10.13.2003

throw me in the shallow water.

I knew the guy beforehand. We'd had several classes together, both being CS majors. I knew his name, knew that he seemed kinda morose and quiet, but had never spoken to him. I'm not even sure I'd even seen him smile before. I could probably write that exact same paragraph for about twenty other people in my department.

He sat behind me this morning, two computers down. I saw him when I did my semi-hourly head count of the computer lab. The administration is trying to decide if we need the computer lab open as much as we have it, so we take head counts. I always feel the urge to pad my counts just a little, so at least if anyone's hours are judged superfluous, they won't be mine.

He was staring into space. To be fair, I do a good bit of that when I'm in the lab, too. But unlike me, he didn't have to be there. And he wasn't even facing a computer. He was turned around in his chair, looking at nothing in particular with no programs or anything open on his computer. I added the word "strange" with a question mark next to it in my list of opinions about him and went back to my own spacing out game.

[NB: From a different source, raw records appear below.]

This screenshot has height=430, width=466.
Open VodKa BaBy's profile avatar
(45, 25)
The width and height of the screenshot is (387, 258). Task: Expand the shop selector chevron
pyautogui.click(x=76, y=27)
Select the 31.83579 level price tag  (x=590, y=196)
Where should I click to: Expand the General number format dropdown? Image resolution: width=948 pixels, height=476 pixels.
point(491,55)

Suddenly, he was beside me, standing next to me, leaning on the counter talking to me for the first time ever. I was definitely taken aback, partly because of the out-of-the-blue quality the encounter had, but mostly because I'm scared of strangers and even with all I knew about him, he still qualified as one.

Him: Hey, how's it goin'?
Me: Not too bad.
Him: Getting a lot of work done?
Me: (Hiding instant messenger window with program code I had been looking at) Not really.
Him: My name's Spencer.

I'm going to pause now to mention that I'm a little hazy on this part of the conversation. I'm not sure if I introduced myself or if he said something about already knowing me. You say that of course I introduced myself, that should be the instinctive thing to fly out of my mouth when someone else introduces themselves. That would be true, if I were not Sandra and somewhat socially retarded. Of course he doesn't know that because I don't think I told him. Anyway, no time now to apologize for poor social skills, moving on to my next brilliant line...

Me: Hi.

Pause again because he sure as heck did. I was totally mystified at this point as to why he was even talking to me. I was supposed to be monitoring some quizzes for a class. I thought maybe it was because he needed me to turn on a quiz for him so he could take it. I kept waiting for him to ask me about the quiz. I was just about to mention it when he continued the conversation on his own.

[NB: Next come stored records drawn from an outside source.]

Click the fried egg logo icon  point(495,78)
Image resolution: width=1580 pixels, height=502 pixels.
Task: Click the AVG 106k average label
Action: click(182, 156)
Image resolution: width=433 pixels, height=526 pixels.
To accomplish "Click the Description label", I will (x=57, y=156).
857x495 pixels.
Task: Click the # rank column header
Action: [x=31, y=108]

Him: So, are you dating anyone?

Oh. Ohhhhhhhh.

Me: Yeah.
Him: Oh, well, that's not very surprising.
Me: Heh, thanks.

At which point he said a friendly goodbye and left, while a deep blush remained on my face for another 5 minutes. I got that little "Someone likes me!" glow and wondered if he had been staring into space with visions of me leaping across meadows in flowing dresses. Then I pondered what girls do when they don't have boyfriends with which to block hopeful suitors, which led to me thinking of Casey leaping across meadows in a flowing dress.

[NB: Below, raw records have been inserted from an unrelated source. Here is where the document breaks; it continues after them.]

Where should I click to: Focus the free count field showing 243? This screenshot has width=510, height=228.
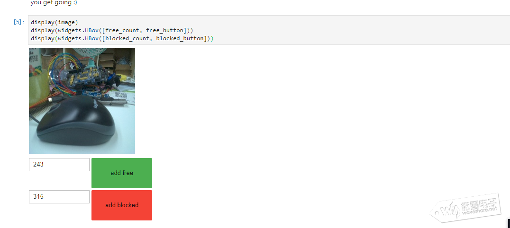point(59,165)
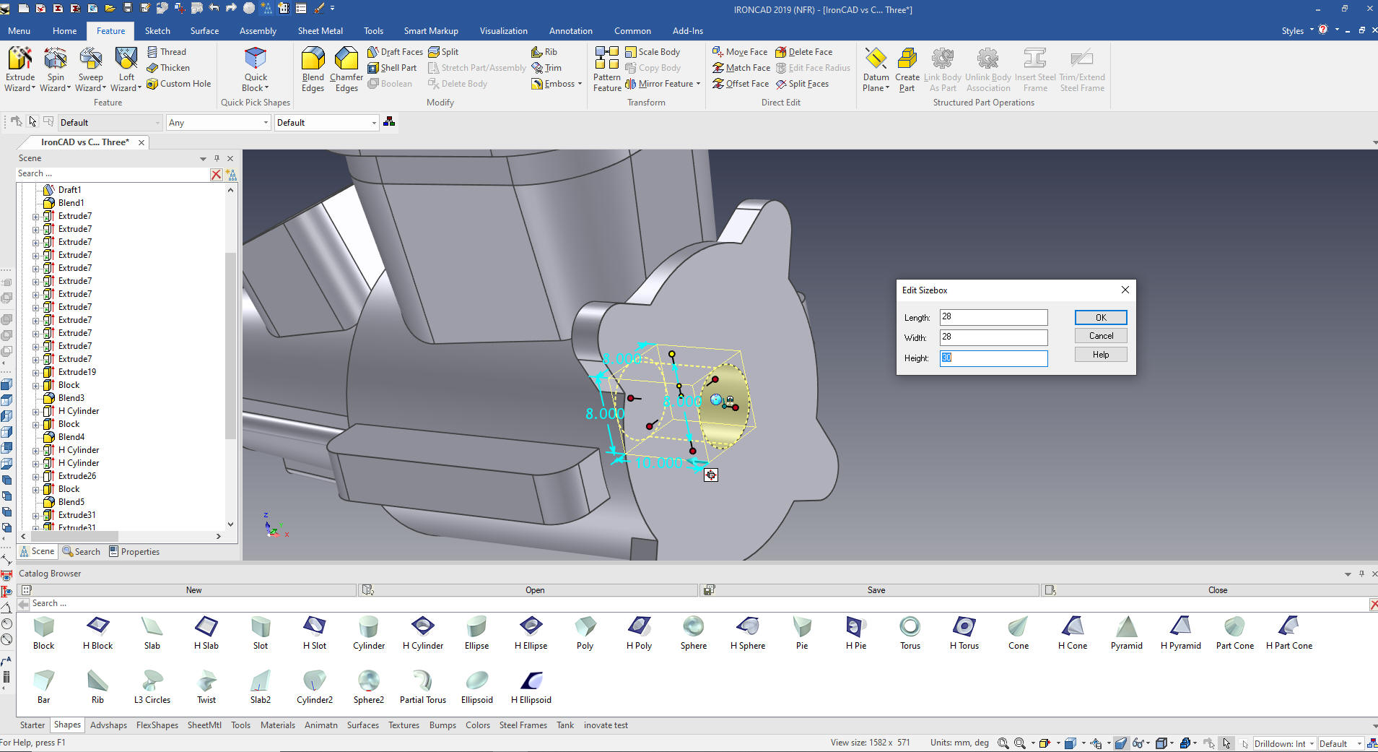1378x752 pixels.
Task: Click the Length input field
Action: (993, 317)
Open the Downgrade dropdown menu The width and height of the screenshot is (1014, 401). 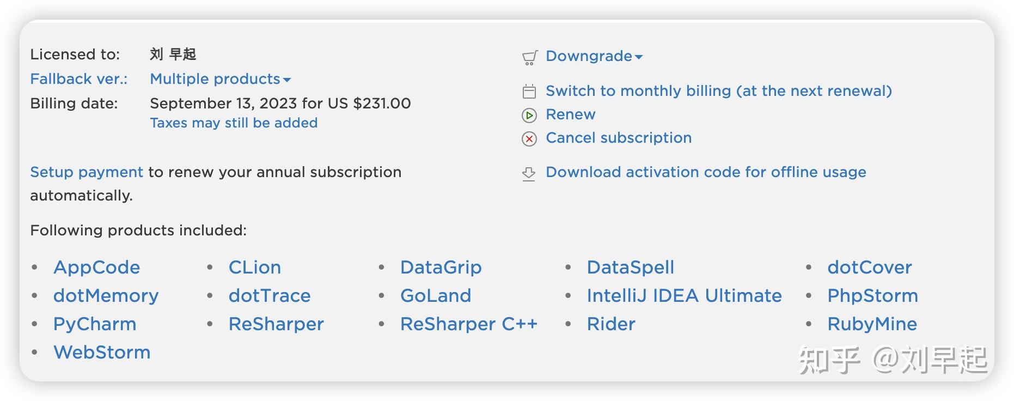(x=594, y=56)
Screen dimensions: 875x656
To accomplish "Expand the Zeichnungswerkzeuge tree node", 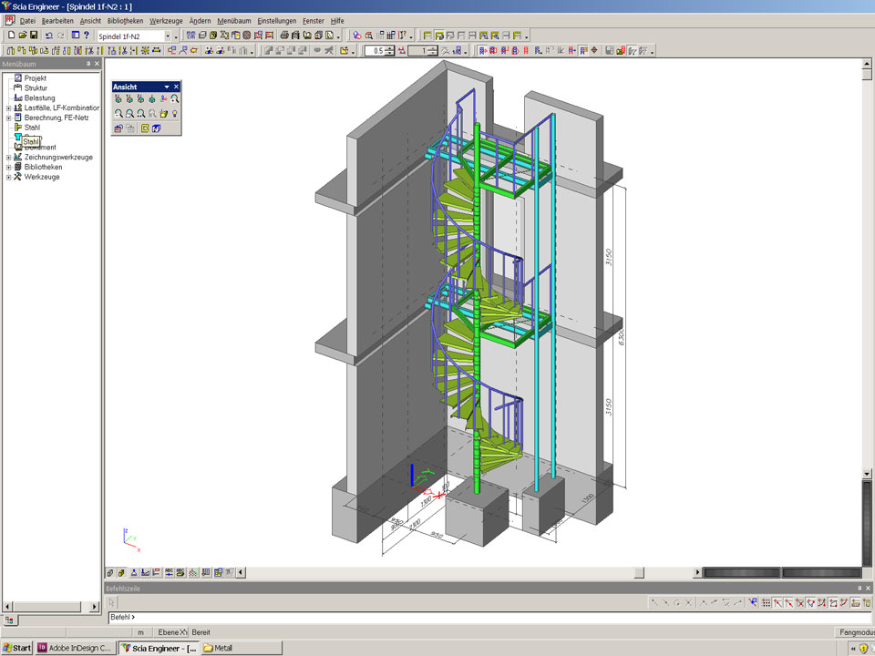I will (8, 158).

Aside from all the regular perks of having a boyfriend, using him as an excuse is a often-overlooked one. Even when you only suspect someone is edging toward that "Care to work on the same strand of spaghetti with me?" moment, you can play the boyfriend card, saving both yourself and him from future embarrassment. That is, if you play it well. I always end up waiting too late and being too obvious. I think they appreciate the effort just the same, and think of me nicely when they cry late at night.

Having a boyfriend excuses you from having an opinion. No one follows up the conversation by saying, "So, if you didn't have a boyfriend, would you find me attractive?" although you sometimes get a half-hearted "Call me when you break up," one of those jokes people make when they're not really kidding.

I am always flattered by these attempts for my affection, not that they happen all that frequently. It's hard not to be flattered by positive attention. Casey says I like it too much. Maybe. He should just be glad I get to add one more reason to my huge list of reasons why I'm glad I have him.

And most of them are much less shallow.